Logging in will drop you into a list of buckets. At this point, there are none. Click on Create Bucket + to begin creating a bucket

There are no buckets in MinIO (yet)

Name the bucket datalake and click on Create Bucket

Creating the datalake bucket

Wonderful, we have created the datalake bucket in MinIO. It’s empty right now but we will soon fix that.

An empty datalake bucket

We have created the data storage layer of architecture. Now let’s prepare the data processing layer.

Setup Spark

In this section we will build a Spark Docker image to run in Minikube.

I have previously written an article Set up Spark and Hive for Data warehousing and processing where I installed Spark and used YARN as a cluster manager. However in this article, Kubernetes will take the place of YARN and MinIO takes the place of HDFS. Hive is entirely absent.

To accommodate these differences, we will need to download AWS S3 drivers and build a Spark image to be submitted to the Kubernetes API server.

First, download the jar files for Spark 3.1.1 and Hadoop 3.2 from archive.apache.org

wget https://archive.apache.org/dist/spark/spark-3.1.1/spark-3.1.1-bin-hadoop3.2.tgz

Unpack the tar file into a directory of the same name

tar xzf spark-3.1.1-bin-hadoop3.2.tgz

Remove the tar file

rm spark-3.1.1-bin-hadoop3.2.tgz

Move the directory into /opt and make a symlink in the same directory /opt/spark that points to it.

sudo mv -f spark-3.1.1-bin-hadoop3.2 /opt
sudo ln -s spark-3.1.1-bin-hadoop3.2 /opt/spark

Now, change directory to /opt/spark/jars. Here we have a list of jars which contain the classes available to Spark at runtime.

cd /opt/spark/jars
ls -ltr

By default, Spark does not contain the classes need to access the S3 API (which MinIO is compatible with). We will need to download the jars into /opt/spark/jars. When we build the Spark Docker image later, these jars will be copied into the image and the classes will be available at runtime.

wget https://repo1.maven.org/maven2/org/apache/hadoop/hadoop-aws/3.1.2/hadoop-aws-3.1.2.jar
wget https://repo1.maven.org/maven2/com/amazonaws/aws-java-sdk/1.11.534/aws-java-sdk-1.11.534.jar
wget https://repo1.maven.org/maven2/com/amazonaws/aws-java-sdk-core/1.11.534/aws-java-sdk-core-1.11.534.jar
wget https://repo1.maven.org/maven2/com/amazonaws/aws-java-sdk-dynamodb/1.11.534/aws-java-sdk-dynamodb-1.11.534.jar
wget https://repo1.maven.org/maven2/com/amazonaws/aws-java-sdk-kms/1.11.534/aws-java-sdk-kms-1.11.534.jar
wget https://repo1.maven.org/maven2/com/amazonaws/aws-java-sdk-s3/1.11.534/aws-java-sdk-s3-1.11.534.jar
wget https://repo1.maven.org/maven2/org/apache/httpcomponents/httpclient/4.5.3/httpclient-4.5.3.jar
wget https://repo1.maven.org/maven2/joda-time/joda-time/2.9.9/joda-time-2.9.9.jar
Downloading a long list of jars into /opt/spark/jars

We need to set a number of environment variables in ~/.profile for Spark and the Dockerfile image build script to run correctly.

vim ~/.profile
export SPARK_HOME=/opt/spark
export PATH=$PATH:$SPARK_HOME/bin
export PYSPARK_PYTHON=python3

Then execute the .profile script.

source ~/.profile

Spark also requires the Java Runtime Environment – we install JDK 11 using apt.

sudo apt install openjdk-11-jre-headless

Launch Spark Shell

In this section, we will build a Spark image and use it to create a spark-shell on Minikube.
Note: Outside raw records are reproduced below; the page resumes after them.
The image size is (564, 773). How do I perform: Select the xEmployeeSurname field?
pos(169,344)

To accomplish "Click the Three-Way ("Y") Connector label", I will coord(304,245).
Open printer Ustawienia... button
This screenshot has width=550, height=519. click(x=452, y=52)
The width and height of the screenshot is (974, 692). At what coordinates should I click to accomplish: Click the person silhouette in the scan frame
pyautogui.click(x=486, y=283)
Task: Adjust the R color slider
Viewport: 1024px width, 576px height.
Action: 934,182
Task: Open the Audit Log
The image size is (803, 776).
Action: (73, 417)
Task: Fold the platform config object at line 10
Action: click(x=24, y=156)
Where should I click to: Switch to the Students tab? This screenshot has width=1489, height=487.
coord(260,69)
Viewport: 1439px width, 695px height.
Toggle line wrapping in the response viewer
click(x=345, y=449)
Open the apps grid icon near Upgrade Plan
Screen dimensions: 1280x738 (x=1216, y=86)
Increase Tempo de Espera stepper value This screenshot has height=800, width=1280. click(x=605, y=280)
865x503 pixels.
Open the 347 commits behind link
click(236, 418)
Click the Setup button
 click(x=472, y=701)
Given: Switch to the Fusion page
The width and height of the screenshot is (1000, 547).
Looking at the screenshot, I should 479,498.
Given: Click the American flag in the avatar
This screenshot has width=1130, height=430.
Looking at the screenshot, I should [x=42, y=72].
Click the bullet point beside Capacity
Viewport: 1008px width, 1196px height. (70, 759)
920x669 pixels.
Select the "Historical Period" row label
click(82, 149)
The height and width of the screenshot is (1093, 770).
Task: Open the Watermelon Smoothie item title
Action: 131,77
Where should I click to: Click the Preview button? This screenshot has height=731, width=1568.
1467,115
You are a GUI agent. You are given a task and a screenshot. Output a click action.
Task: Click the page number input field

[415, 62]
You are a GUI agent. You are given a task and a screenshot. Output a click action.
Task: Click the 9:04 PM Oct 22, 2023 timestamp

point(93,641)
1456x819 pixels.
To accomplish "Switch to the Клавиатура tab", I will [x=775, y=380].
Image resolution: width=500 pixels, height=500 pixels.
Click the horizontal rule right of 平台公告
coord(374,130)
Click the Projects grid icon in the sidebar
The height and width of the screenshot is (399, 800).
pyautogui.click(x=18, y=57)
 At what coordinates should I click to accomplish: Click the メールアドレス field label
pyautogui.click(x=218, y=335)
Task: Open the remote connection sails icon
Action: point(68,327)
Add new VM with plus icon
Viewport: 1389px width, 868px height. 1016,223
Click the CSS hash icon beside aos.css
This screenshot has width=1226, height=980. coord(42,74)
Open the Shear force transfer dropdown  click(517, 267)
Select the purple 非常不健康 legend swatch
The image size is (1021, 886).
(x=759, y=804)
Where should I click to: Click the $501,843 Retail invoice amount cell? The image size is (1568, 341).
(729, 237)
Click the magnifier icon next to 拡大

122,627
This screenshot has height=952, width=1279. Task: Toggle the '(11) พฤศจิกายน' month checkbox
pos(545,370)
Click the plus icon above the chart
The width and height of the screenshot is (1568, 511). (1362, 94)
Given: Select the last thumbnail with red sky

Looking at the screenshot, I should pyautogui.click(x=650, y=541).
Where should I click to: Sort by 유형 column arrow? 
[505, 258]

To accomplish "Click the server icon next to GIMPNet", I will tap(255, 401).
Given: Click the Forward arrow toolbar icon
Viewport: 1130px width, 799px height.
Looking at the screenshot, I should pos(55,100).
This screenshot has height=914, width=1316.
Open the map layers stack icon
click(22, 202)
This section takes an example from Jacek Laskowski‘s excellent demo: Spark Shell on Minikube. I encourage you to read his online book The Internals of Spark on Kubernetes

One distinction to make is there are 2 Docker engines: the one running on the host machine and the one running inside of Minikube. Minikube itself is a virtual machine running in the Docker engine. You can observe this by listing Docker containers

docker ps
The host machine’s Docker containers

Notice there is a single container running Minikube. We need to build the Spark image and push it to the Docker image repository running inside of Minikube. To do this – we must first configure the environment to use Minikube’s Docker daemon instead.

eval $(minikube -p minikube docker-env)

Now, try running the same command to list Docker containers

Containers running in Minikube’s Docker engine

This time, we see many more containers including the Kubernetes Apiserver, Controller and Scheduler. Minikube is running the Kubernetes cluster daemons as Docker containers. Any pods created as part of an application will also launch new Docker containers.

Now, we’re ready to build the Spark docker image. Starting with version 2.3, Spark provides a Dockerfile under kubernetes/dockerfiles and a script named bin/docker-image-tool.sh used to build and publish the Docker image. This image is used by Kubernetes to deploy the containers inside of pods.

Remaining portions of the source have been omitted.